→ **Data for this task**:
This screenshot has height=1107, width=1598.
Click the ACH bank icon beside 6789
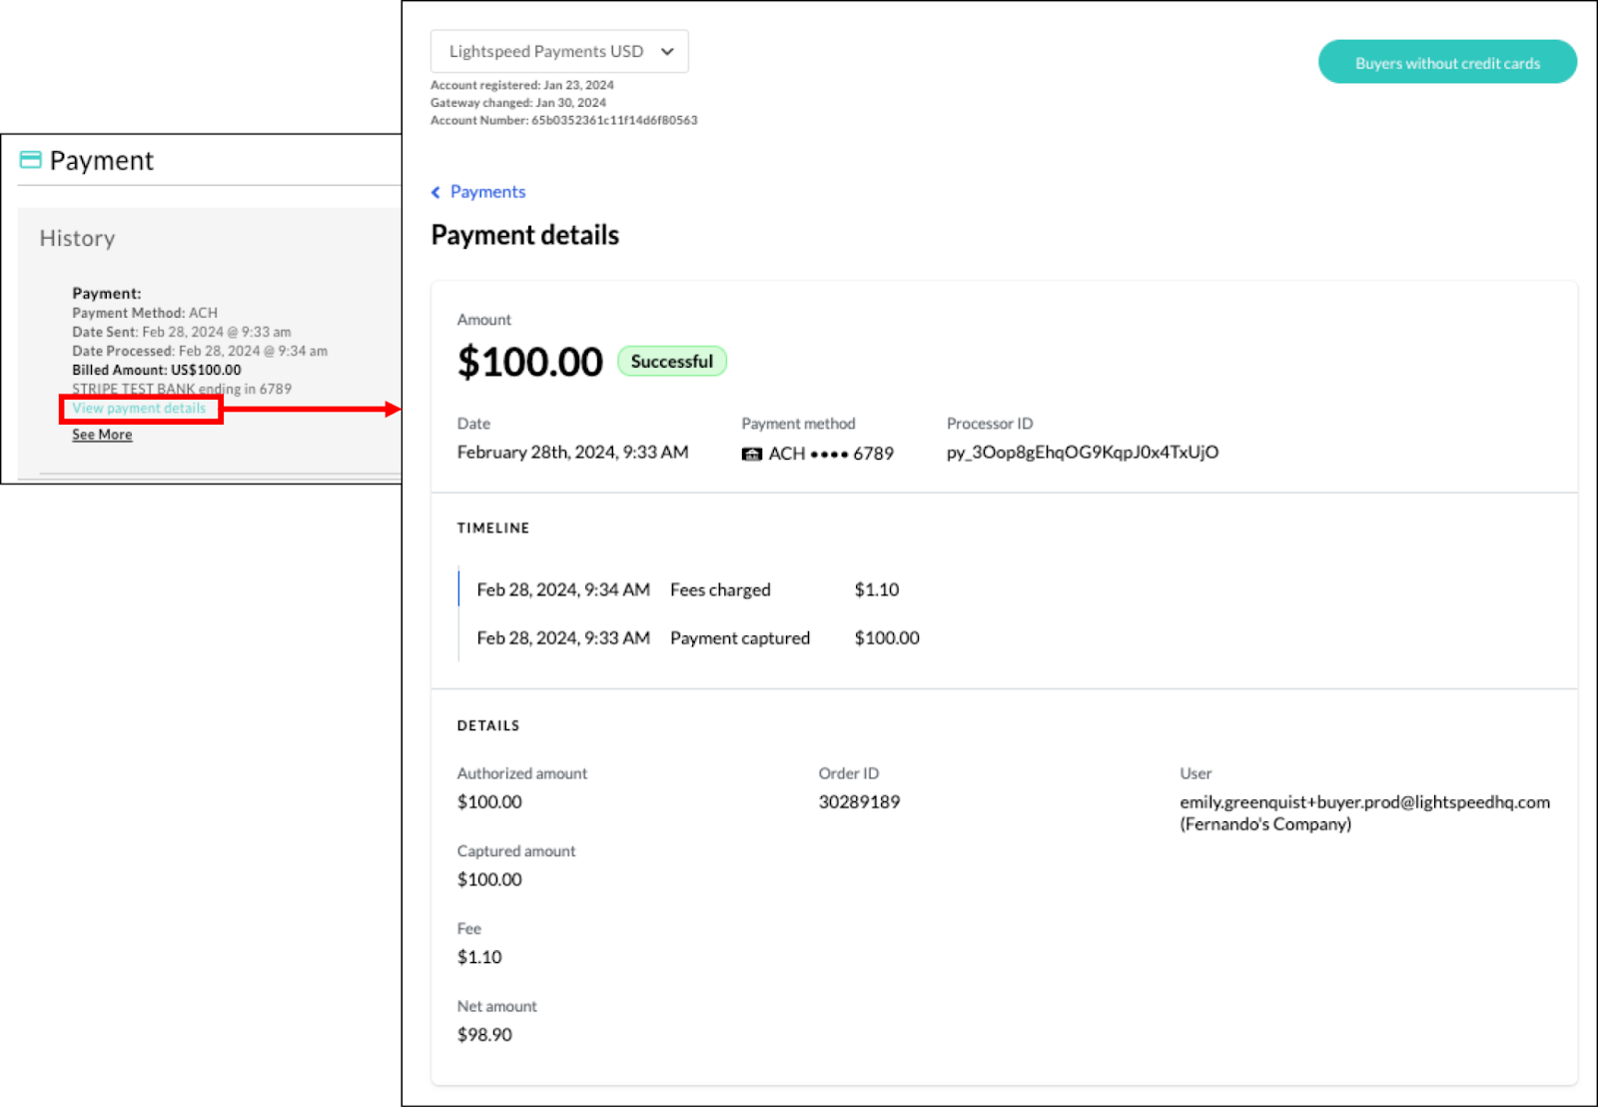tap(752, 455)
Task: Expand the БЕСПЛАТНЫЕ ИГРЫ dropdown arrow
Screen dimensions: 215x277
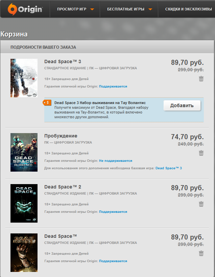Action: [x=150, y=9]
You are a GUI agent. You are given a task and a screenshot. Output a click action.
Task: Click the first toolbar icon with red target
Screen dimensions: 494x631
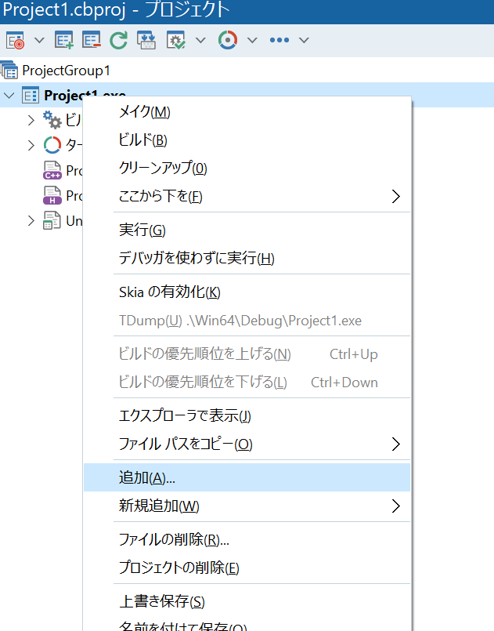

→ **What you should do**: Starting at the first entry above and ending at the last, write everything out exactly except the pictures.

→ **Answer box**:
This screenshot has height=1107, width=1598.
Click the ACH bank icon beside 6789
tap(752, 455)
Task: Expand the БЕСПЛАТНЫЕ ИГРЫ dropdown arrow
Screen dimensions: 215x277
Action: [x=150, y=9]
You are a GUI agent. You are given a task and a screenshot. Output a click action.
Task: Click the first toolbar icon with red target
Screen dimensions: 494x631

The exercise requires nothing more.